I demanded that the digital display be repaired otherwise motorists could be shortchanged through several possible ways. For one, the pump may already have a reading which means somebody else may have purchased some amount of fuel before I did, resulting in my paying for fuel that was not delivered to me. And it could happen to anybody else.

May this reach the gas station management at Vamenta-Suniel Streets in Barangay Carmen.

***

It cannot even be considered a revelation when an official of the Land Transportation Franchising and Regulatory Board admitted before the city council that indeed there are quite a good number of unauthorized (read: “colorum”) taxi units plying the city streets.

Without even counting, as I have earlier written, we can find that city is literally flooded with taxi units. It is not hard to get a taxi ride in the city probably because of the proliferation of unauthorized units.

What boggles me is that there was a publicized crackdown against unauthorized units. How in the world can we expect city streets to be cleared of unauthorized taxi units if operations like that are announced beforehand if the intention is to apprehend and impound unauthorized units?

Naturally, those operating unauthorized units will simply avoid running their units during the crackdown days. I can’t help it but wonder if the crackdown was sincere or merely for show.

Unauthorized units should be strictly disallowed because they do not provide enough protection to passengers – no insurance, no authority to operate, no registration. They deprive the government of revenue because they do not pay franchise fees and taxes.

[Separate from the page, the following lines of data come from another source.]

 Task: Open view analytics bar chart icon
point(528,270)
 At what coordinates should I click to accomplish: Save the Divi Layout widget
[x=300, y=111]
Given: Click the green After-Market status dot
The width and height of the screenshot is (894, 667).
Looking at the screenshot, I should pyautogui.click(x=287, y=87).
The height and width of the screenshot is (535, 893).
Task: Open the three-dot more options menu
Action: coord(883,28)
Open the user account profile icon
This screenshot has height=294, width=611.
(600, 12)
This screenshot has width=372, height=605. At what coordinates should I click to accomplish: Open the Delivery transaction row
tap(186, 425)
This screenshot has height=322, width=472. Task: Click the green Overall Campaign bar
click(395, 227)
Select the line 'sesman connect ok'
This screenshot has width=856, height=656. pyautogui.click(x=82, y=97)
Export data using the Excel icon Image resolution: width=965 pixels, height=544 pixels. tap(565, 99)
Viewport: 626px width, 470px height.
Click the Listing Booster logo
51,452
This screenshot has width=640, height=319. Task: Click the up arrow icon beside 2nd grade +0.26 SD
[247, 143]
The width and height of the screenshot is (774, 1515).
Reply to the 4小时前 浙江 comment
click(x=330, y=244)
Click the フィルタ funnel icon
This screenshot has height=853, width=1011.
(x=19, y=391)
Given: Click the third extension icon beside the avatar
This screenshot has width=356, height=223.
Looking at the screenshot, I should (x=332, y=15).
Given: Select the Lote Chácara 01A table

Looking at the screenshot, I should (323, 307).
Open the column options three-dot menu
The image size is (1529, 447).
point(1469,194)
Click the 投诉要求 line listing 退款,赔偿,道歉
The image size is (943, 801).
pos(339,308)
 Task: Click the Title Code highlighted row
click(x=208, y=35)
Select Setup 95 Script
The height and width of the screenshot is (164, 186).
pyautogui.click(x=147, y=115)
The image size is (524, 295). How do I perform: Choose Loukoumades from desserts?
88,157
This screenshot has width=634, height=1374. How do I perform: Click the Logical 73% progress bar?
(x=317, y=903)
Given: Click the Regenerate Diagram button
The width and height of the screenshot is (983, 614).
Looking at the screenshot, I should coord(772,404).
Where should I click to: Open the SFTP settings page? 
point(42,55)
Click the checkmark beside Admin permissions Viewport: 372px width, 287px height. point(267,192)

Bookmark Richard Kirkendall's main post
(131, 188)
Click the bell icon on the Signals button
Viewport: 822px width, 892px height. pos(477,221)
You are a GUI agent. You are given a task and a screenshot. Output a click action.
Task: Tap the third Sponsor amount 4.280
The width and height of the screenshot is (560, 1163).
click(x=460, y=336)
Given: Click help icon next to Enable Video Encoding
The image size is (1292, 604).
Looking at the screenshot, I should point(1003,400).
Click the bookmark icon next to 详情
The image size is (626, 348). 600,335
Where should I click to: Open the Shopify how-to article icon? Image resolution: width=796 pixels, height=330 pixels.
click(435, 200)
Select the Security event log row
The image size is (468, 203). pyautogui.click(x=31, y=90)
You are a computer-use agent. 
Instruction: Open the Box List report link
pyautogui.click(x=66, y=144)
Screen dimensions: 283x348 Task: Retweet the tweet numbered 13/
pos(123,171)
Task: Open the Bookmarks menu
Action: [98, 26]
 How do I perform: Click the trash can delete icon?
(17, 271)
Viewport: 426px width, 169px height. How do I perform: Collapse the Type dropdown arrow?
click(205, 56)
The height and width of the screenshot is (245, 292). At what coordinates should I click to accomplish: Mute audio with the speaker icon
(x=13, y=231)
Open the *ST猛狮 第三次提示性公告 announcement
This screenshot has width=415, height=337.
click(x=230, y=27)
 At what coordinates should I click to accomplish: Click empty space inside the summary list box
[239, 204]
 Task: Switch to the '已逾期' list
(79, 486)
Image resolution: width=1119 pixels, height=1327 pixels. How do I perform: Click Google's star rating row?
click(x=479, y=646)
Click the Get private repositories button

They deprive the legitimate operators of commuters and a dent in their legitimate share of the business.

If the LTFRB, the LTO, and the RTA want to rid city streets of “colorums” (taxi, habal-habal, bao-bao, etc.), then there ought to be a relentless program to apprehend the owners and drivers of these unauthorized operations and operations should be consistent.

Easier said than done, but it can be done. (Egay Uy is a lawyer. He chairs the City’s Regulatory and Complaint Board, co-chairs with the city mayor the City Price Coordinating Council, and chairs the city’s Joint Inspection Team.  He retired as a vice president of Cepalco.)